Les chercheurs ont découvert que lorsque le « monstre boss » (l'aléa) devenait nettement plus grand ou apportait un compagnon surprise (comme un tsunami), toutes les nouvelles armures et tous les plans ne pouvaient pas totalement sauver la mise. Les dégâts augmentaient, non pas parce que les gens étaient imprévus, mais parce que l'événement était sans précédent — quelque chose qu'ils n'avaient jamais vu auparavant.
3. La « Foule » est difficile à déplacer
L'étude a également examiné l'exposition (combien de personnes se trouvaient dans la zone de danger). Les résultats ici sont mitigés. Dans certains endroits, moins de personnes se trouvaient dans la zone de danger la deuxième fois. Mais dans d'autres, le nombre de personnes et de bâtiments dans le passage a en fait augmenté. Il semble que même après un séisme effrayant, il est très difficile de convaincre tout le monde de quitter la zone de danger ou d'arrêter de construire de nouvelles maisons là. La « foule » continue de croître, ce qui rend le prochain désastre plus risqué.
4. Les « Arbitres » sont devenus meilleurs
Les chercheurs ont également vérifié les défaillances de gestion — en gros, les équipes d'urgence ont-elles fait moins d'erreurs la deuxième fois ? Dans la plupart des cas, oui. Les équipes ont fait moins d'erreurs, se sont mieux organisées et ont répondu plus rapidement.
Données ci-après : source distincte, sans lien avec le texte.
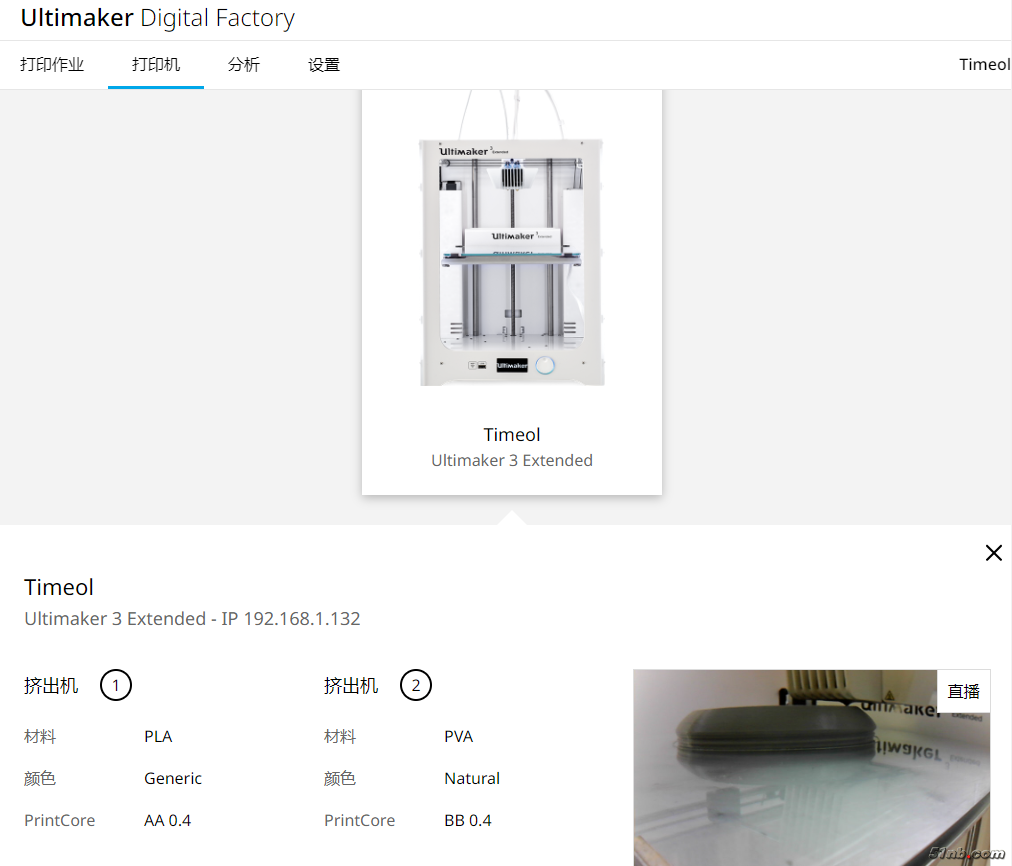Viewport: 1012px width, 866px height.
Task: Click the BB 0.4 PrintCore value
Action: [x=468, y=821]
Cependant, dans quelques cas où le second séisme était une surprise totale, les équipes ont tout de même éprouvé des difficultés.
Le mot de la fin
Alors, quel est le verdict ? L'article suggère que nous apprenons vraiment. Lorsqu'une région est frappée par un séisme, elle réagit généralement en renforçant ses défenses et en devenant plus intelligente. Cet « apprentissage sociétal » fonctionne très bien lorsque le séisme suivant est similaire au premier.
Cependant, l'étude nous avertit aussi que l'apprentissage a des limites. Si le prochain désastre est un événement « un sur un million » — comme un séisme massif qui déclenche un tsunami géant, ou une secousse bien plus forte que tout ce que nous avons ressenti auparavant — nos meilleurs plans pourraient ne pas suffire. Les chercheurs soulignent que leur étude avait un petit angle mort : ils ne regardaient que le séisme lui-même, et non les tsunamis ou les glissements de terrain qui suivent souvent. S'ils avaient compté ces « compagnons » comme faisant partie de l'événement principal, le tableau de la dangerosité des seconds séismes aurait été encore plus clair.
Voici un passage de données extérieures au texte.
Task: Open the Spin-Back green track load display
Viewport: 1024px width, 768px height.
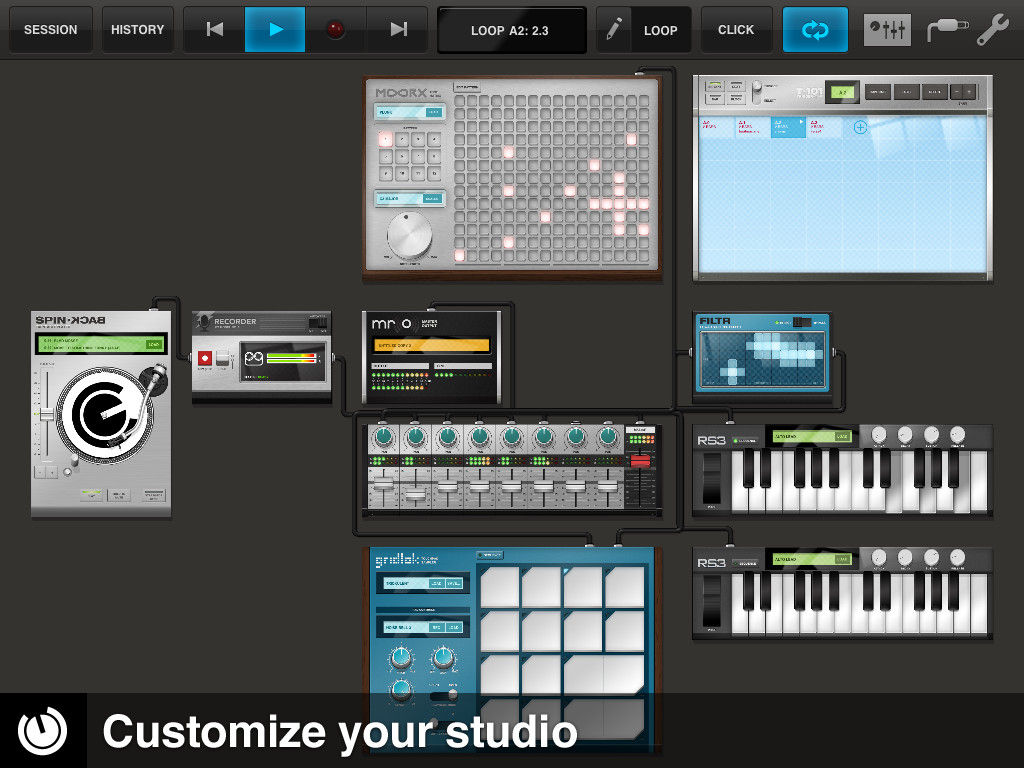Action: (x=99, y=344)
En bref, la Terre peut être un voisin grincheux, mais nous apprenons lentement à construire une meilleure maison. Nous devons juste être prudents, car parfois, le voisin ne fait pas seulement une crise de colère ; il apporte un tout nouveau niveau de chaos que nous n'avons pas encore vu. Les scientifiques disent que nous devons continuer à étudier ces événements « appariés » et même regarder comment différents désastres (comme des inondations suivies de séismes) pourraient faire équipe, afin d'être prêts pour n'importe quel combo que la Terre nous lancera ensuite.